(Stored data entries)
════════════════════
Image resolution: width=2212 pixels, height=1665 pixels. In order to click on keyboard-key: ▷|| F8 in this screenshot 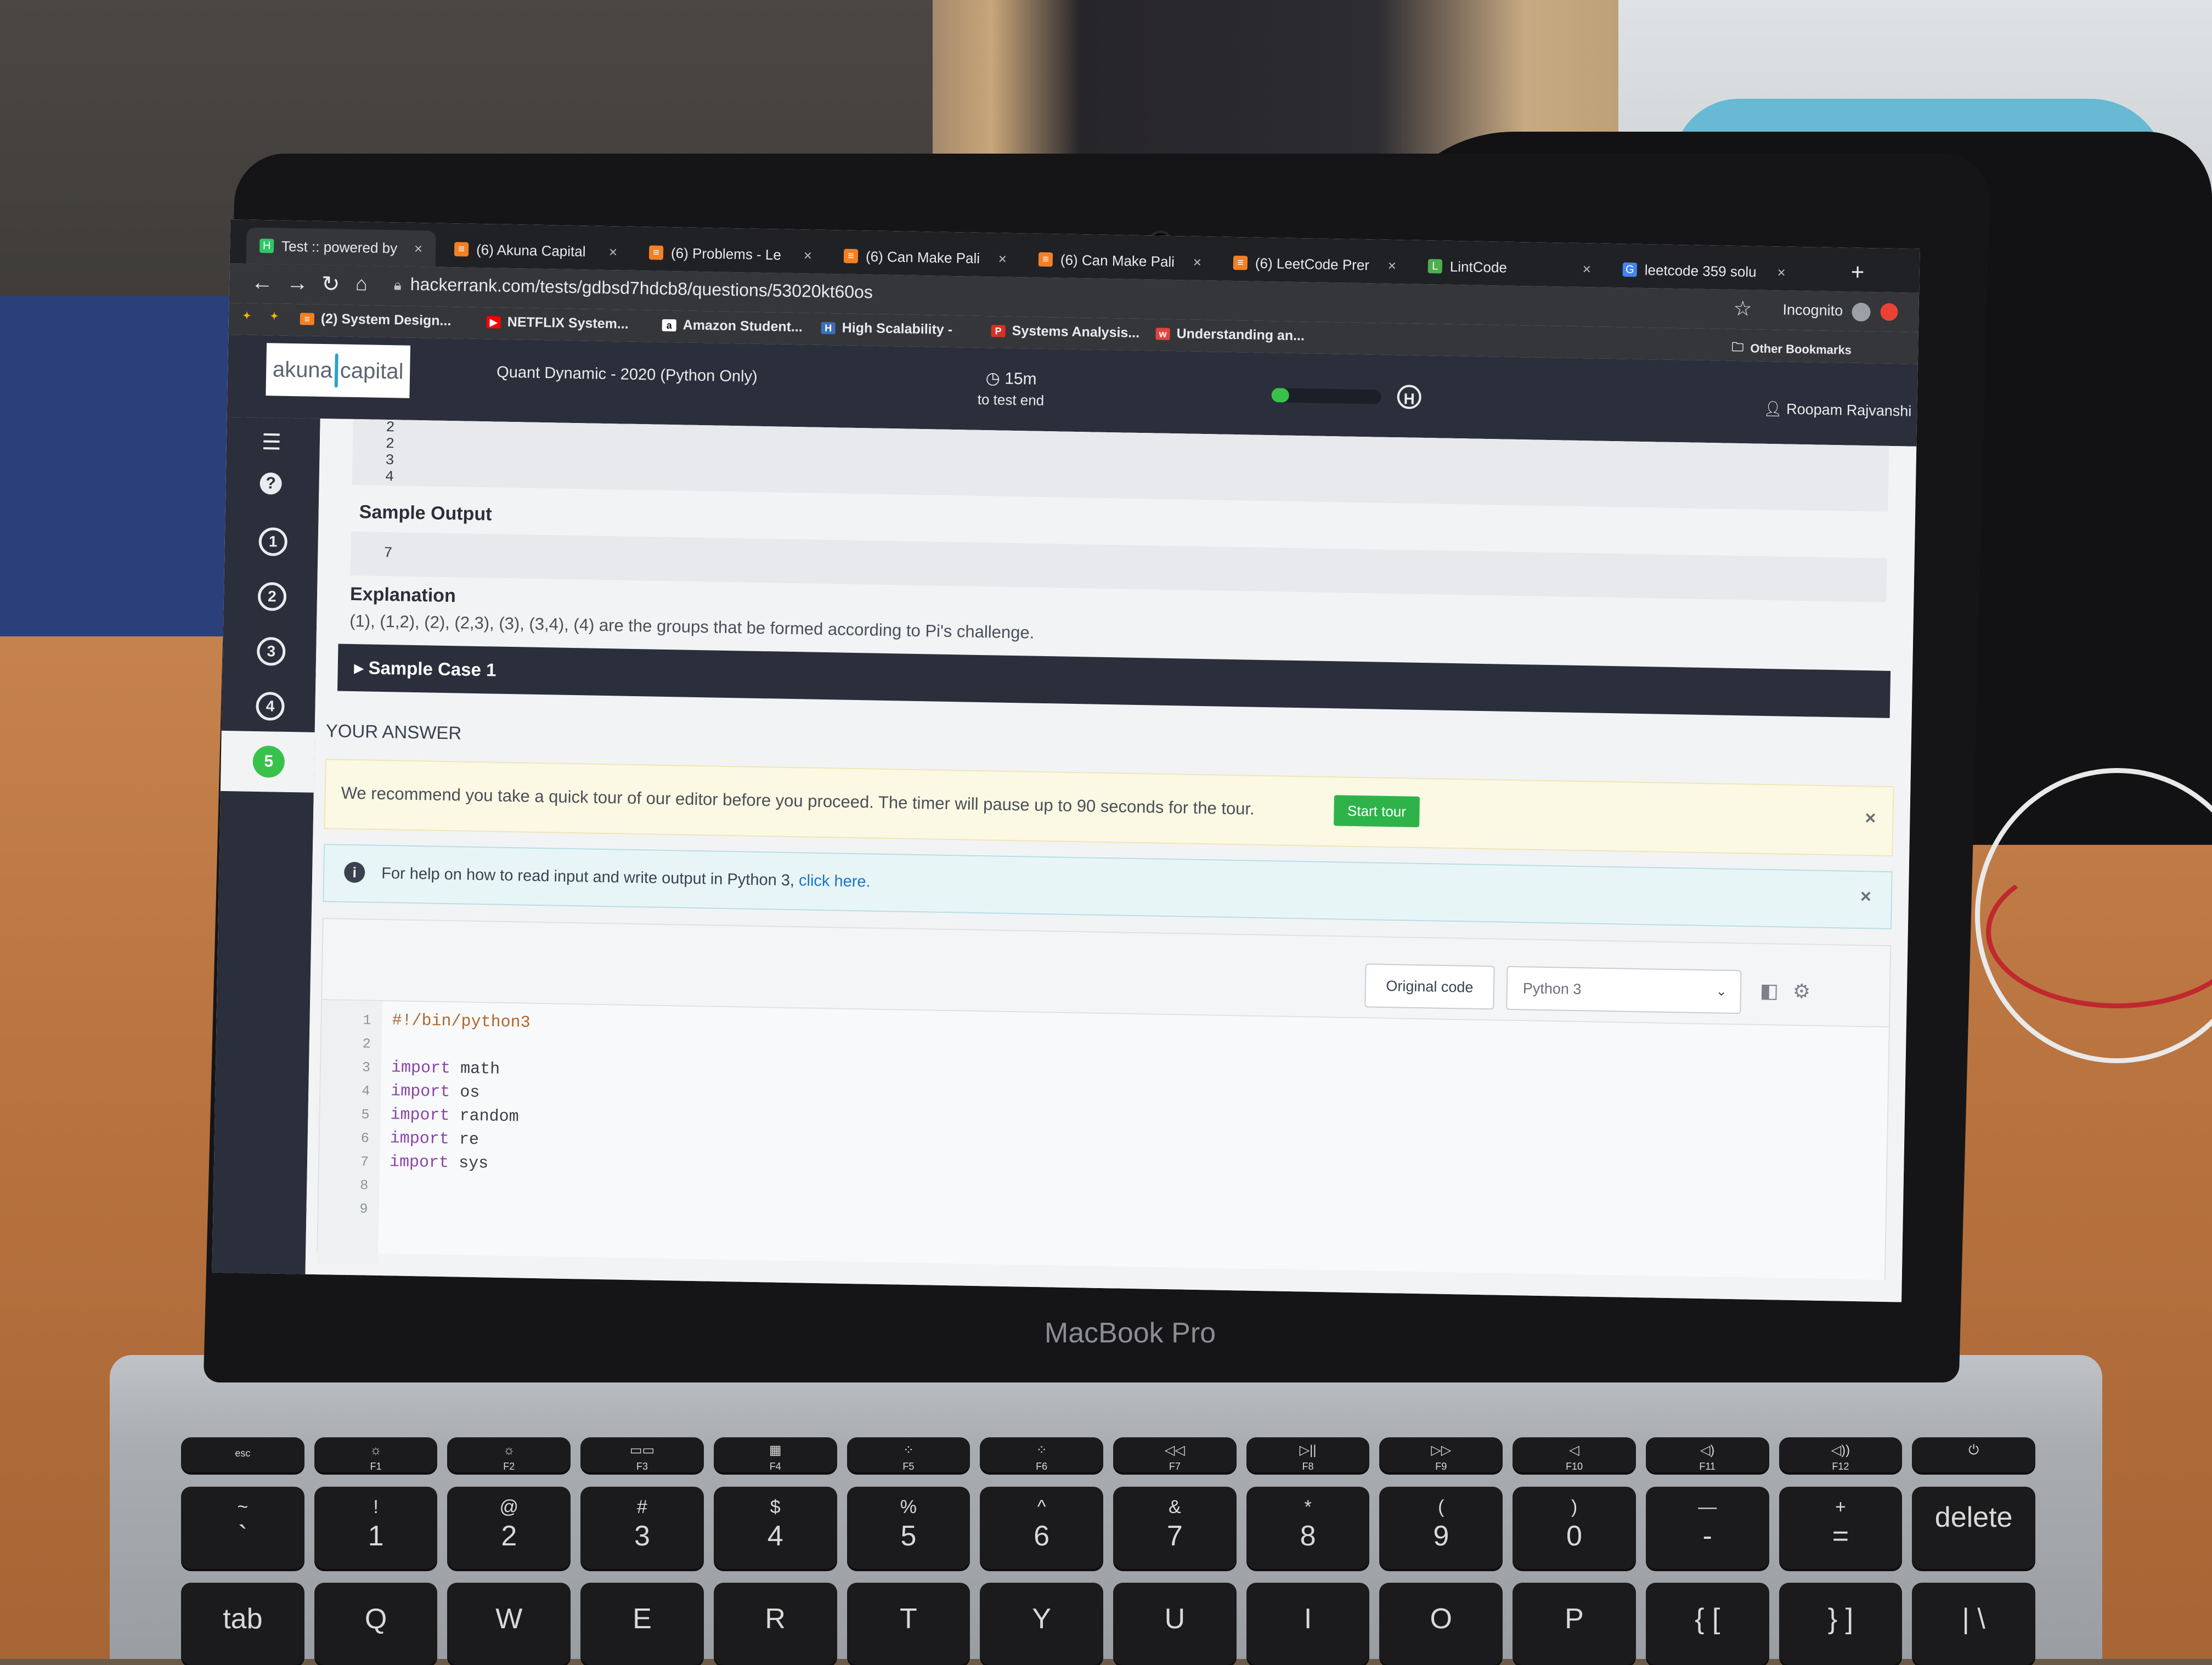, I will do `click(1308, 1454)`.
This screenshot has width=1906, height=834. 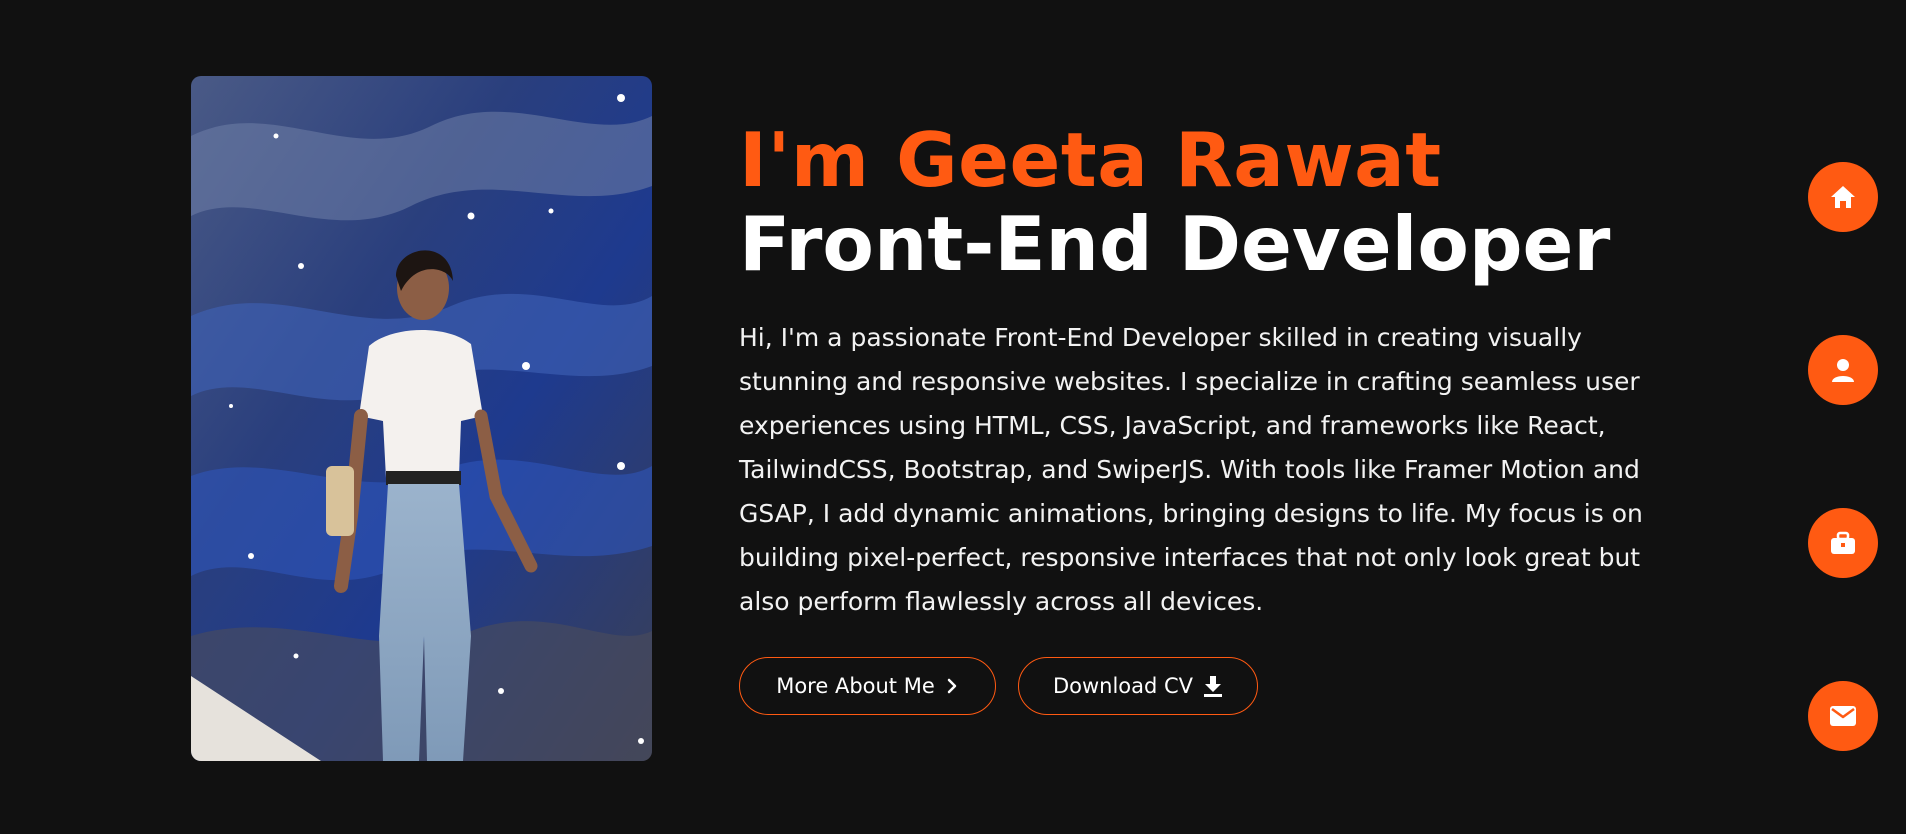 What do you see at coordinates (1213, 686) in the screenshot?
I see `download-icon` at bounding box center [1213, 686].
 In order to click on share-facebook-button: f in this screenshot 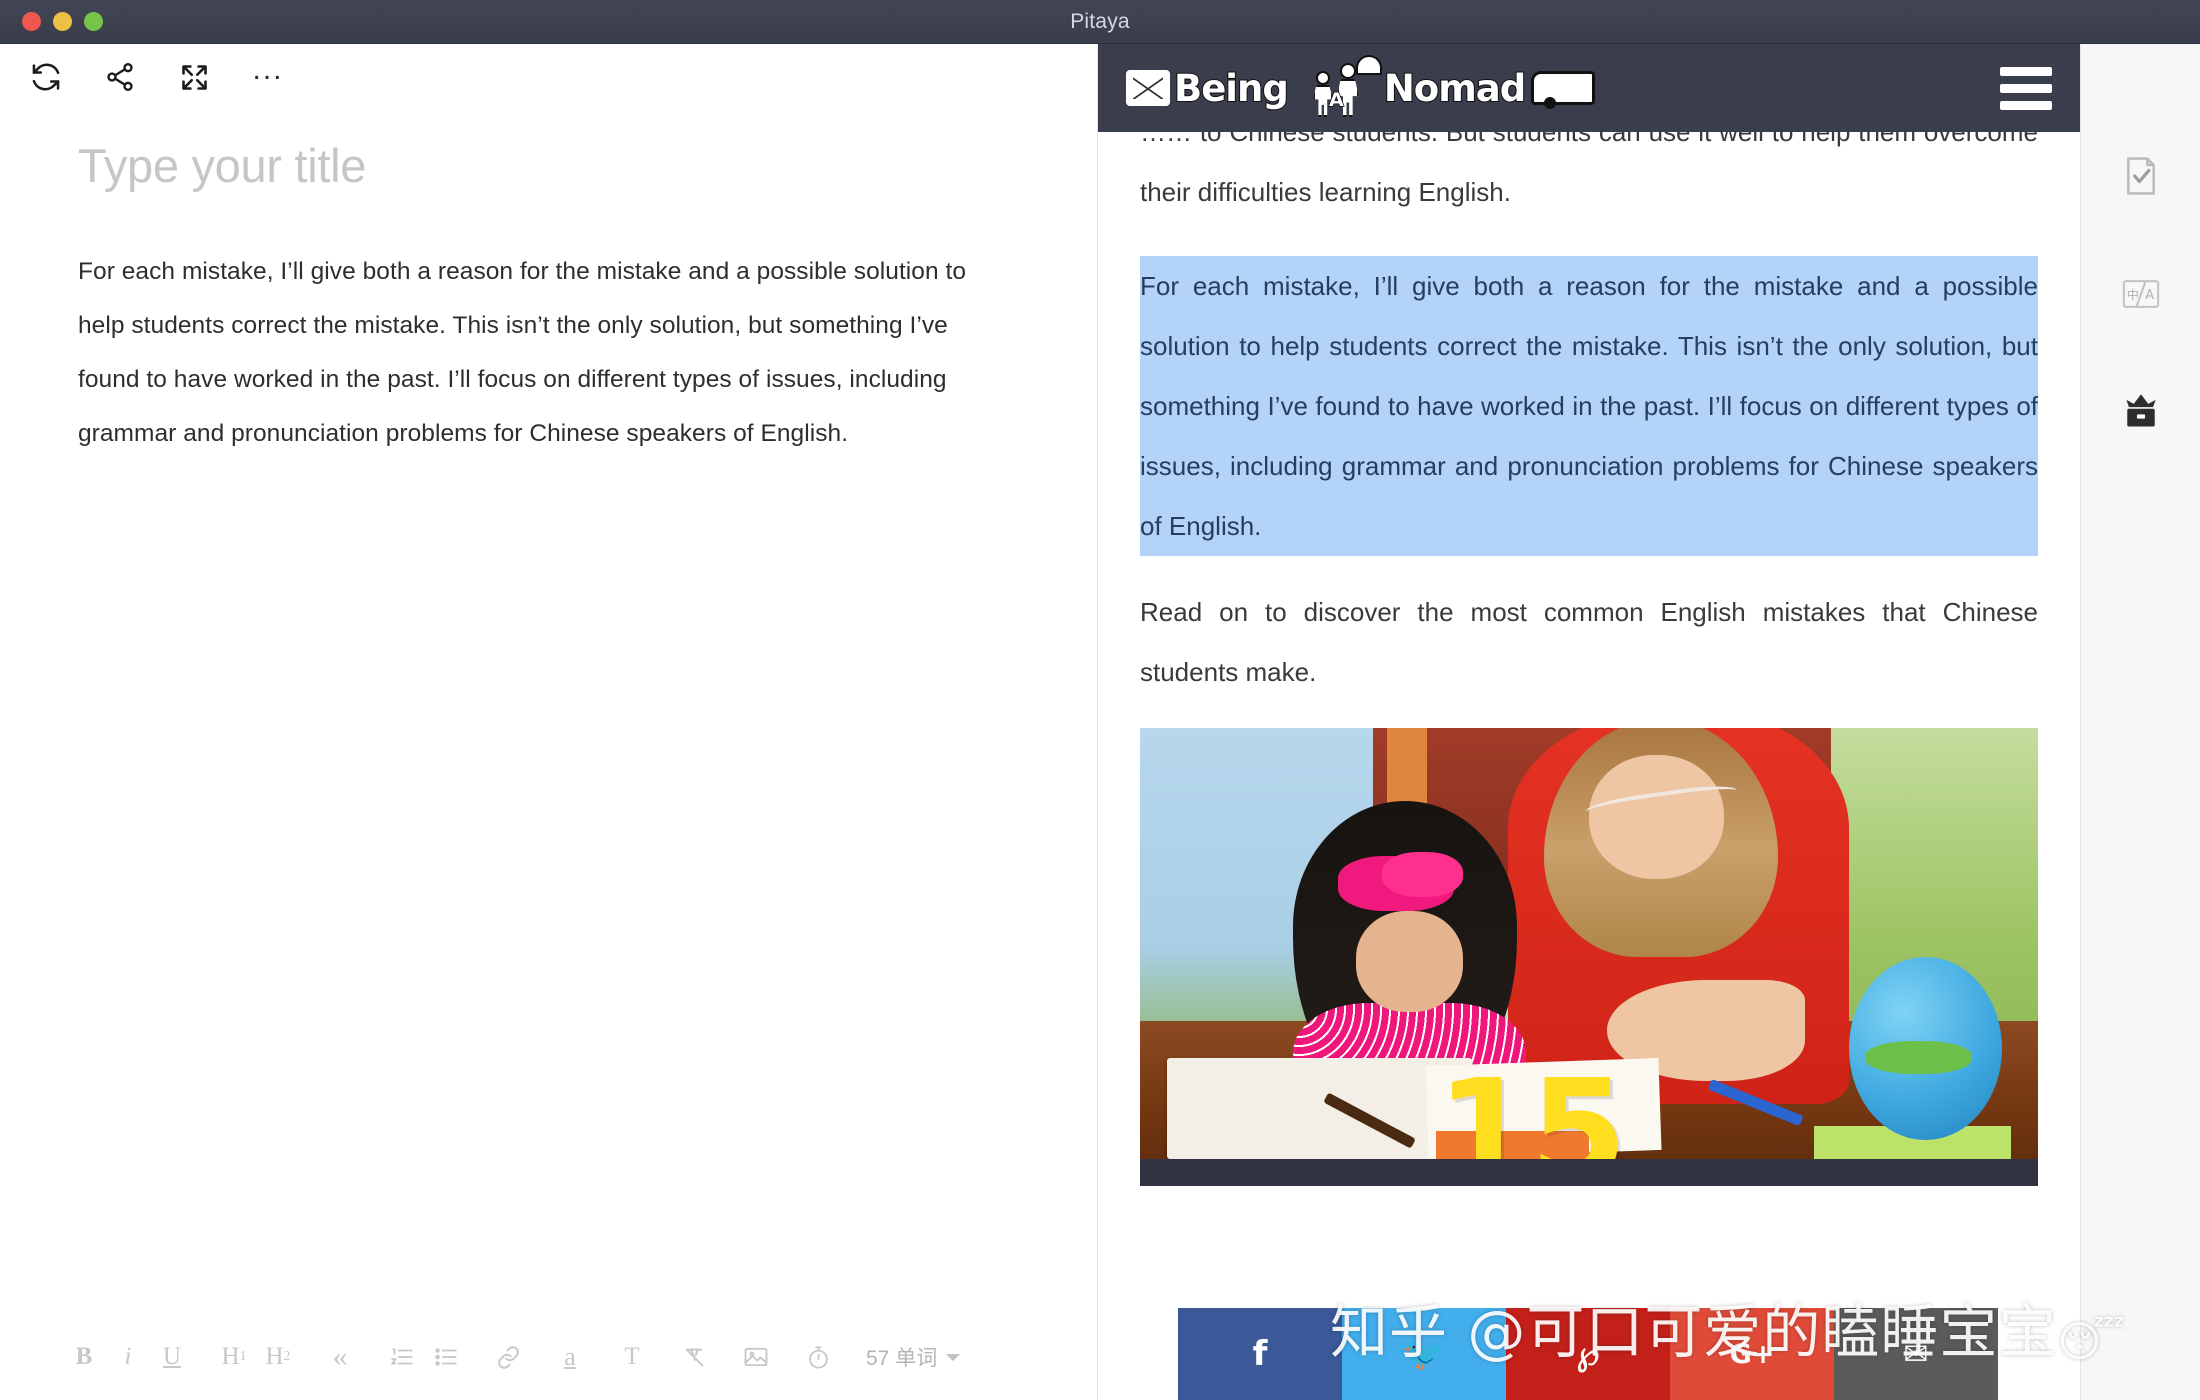, I will do `click(1260, 1354)`.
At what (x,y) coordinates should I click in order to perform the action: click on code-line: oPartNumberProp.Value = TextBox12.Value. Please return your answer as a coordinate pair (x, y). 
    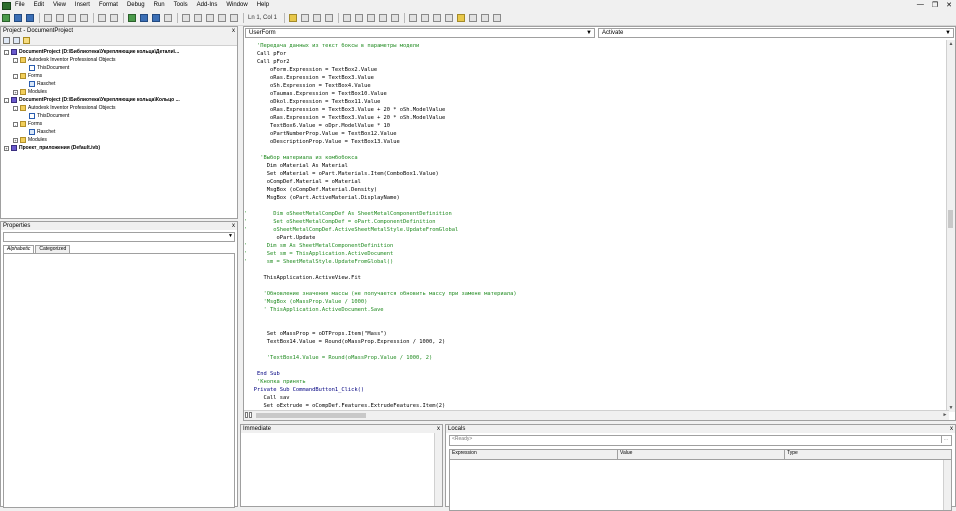
    Looking at the image, I should click on (320, 134).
════════════════════
▶ WORK TO COMPLETE: Please gather every line above that contains the word "should" and copy each one in full.

▶ OUTPUT FOR THIS EXERCISE:
At what (x,y) coordinates should I click in order to perform the action: click on code-line: oPartNumberProp.Value = TextBox12.Value. Please return your answer as a coordinate pair (x, y). 
    Looking at the image, I should click on (320, 134).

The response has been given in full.